Although chronic lymphocytic leukaemia (CLL) is the most common leukemia in the west and over the past two decades the incidence of infection with the human immunodeficiency virus (HIV) has significantly increased, few reports of the coincidence of these diseases exist in the literature. Other lymphoid malignancies such as non-Hodgkin’s lymphomas (NHL) and Hodgkin’s disease (HD) occur frequently with HIV and indeed the former is an acquired immune deficiency syndrome (AIDS)-defining illness. It is not clear why HIV infected patients have a predisposition for some B-cell disorders and not others. This may be related to the different age ranges for patients with CLL and HIV infection although an overlap clearly does exist. Here, we describe our experience with a patient with co-existing HIV infection and CLL and explore possible implications. (Farhad R et al: 2003)

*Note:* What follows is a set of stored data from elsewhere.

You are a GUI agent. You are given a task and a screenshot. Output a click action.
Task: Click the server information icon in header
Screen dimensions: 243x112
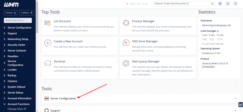(220, 4)
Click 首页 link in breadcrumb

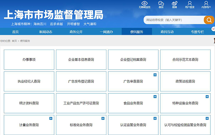(x=14, y=41)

1.2: Statement of the problem
There is little data on the characteristics of CLL/SLL in Zambia. It has however, been observed that there is a steady increase in the number of CLL/SLL cases diagnosed at the University Teaching Hospital (UTH). This observation is supported by data obtained from the peripheral blood samples (PBS) and bone marrow (BM) register of the UTH. The Haematology laboratory indicated 22 cases of CLL/SLL from August (third quarter) 2013 to 31st May, 2016, 29 new cases of ALL, 32 cases of AML and 44 cases of CML.Approximately a total of 127 new cases of leukaemia was diagnosed during this period under study. This number is of clinical significance because most of these cases were referrals from other provincial hospitals. Hence, a research to characterise these leukaemias is of great importance.

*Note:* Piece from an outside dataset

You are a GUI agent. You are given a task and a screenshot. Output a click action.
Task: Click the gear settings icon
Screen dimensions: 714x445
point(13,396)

It has been noted so far that only complete blood counts (CBC) and peripheral blood smears (PBS) are widely used in Zambia for the diagnosis of CLL/SLL. Currently, there are no molecular techniques like immunophenotyping being used. There are no prognostic tests done as clinicians only depend on clinical features which may not be specific.
1.3: Study justification:
A cross sectional study in whichconsecutive cases of different types of leukaemias occurring between June 2014 and June 2015 were analyzed from records and laboratory results. On frequency of leukaemias our results showed that a total of 90 cases of leukaemia were available for analysis. The most frequent leukaemia was chronic myeloid leukaemia (CML) at 43.3%, followed by undefined leukaemias at 16.7%, then 15.6 % acute myeloid leukaemia (AML) , 13.3% chronic lymphocytic leukaemia/ small lymphoblastic lymphomas (CLL/SLL) , and lastly 11.1% acute lymphoblastic leukaemia (ALL).The median age of all Leukaemia types was 33 and age range was from 1 to 88 years and 17 (18.9%) were children ( 15 years) Of the 90 cases 39 (43.3%) were females and 51 (56.7%) were males (M: F ratio 1.3: 1).

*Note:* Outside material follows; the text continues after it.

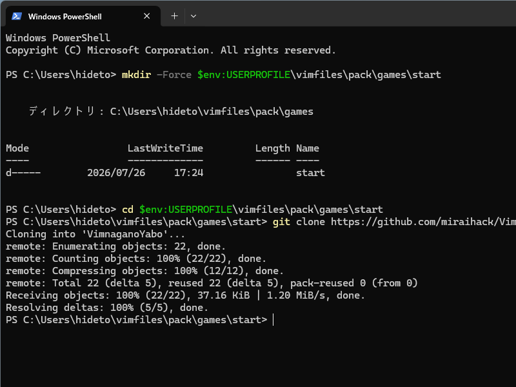
Task: Close the Windows PowerShell tab
Action: pyautogui.click(x=147, y=16)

CLL/SLL accounts for about 20% of all haematological malignancies. In the absence of more relevant data , one cannot be certain if the increased number of cases diagnosed at UTH is a true rise in incidence or just an increase in the awareness of the condition as a result of improved diagnostic approaches that doctors have employed in disease management.
The study will help clinicians to understand the characteristics features of CLL/SLL in Zambia thereby introduce a targeted disease treatment modality. Further studies will help clinicians classify the aggressive forms of CLL/SLL from the indolent type hence reduce the disease fatalities. This study provides a baseline for monitoring the impact of HIV and management thereof on chronic lymphocytic leukaemia/ small lymphoblastic lymphoma and other lymphoma trends. The high prevalence of HIV in certain lymphoma categories emphasizes the need for capacity to diagnose and manage dual conditions. This study highlights the need for strengthening of cancer registries within Zambia and the region.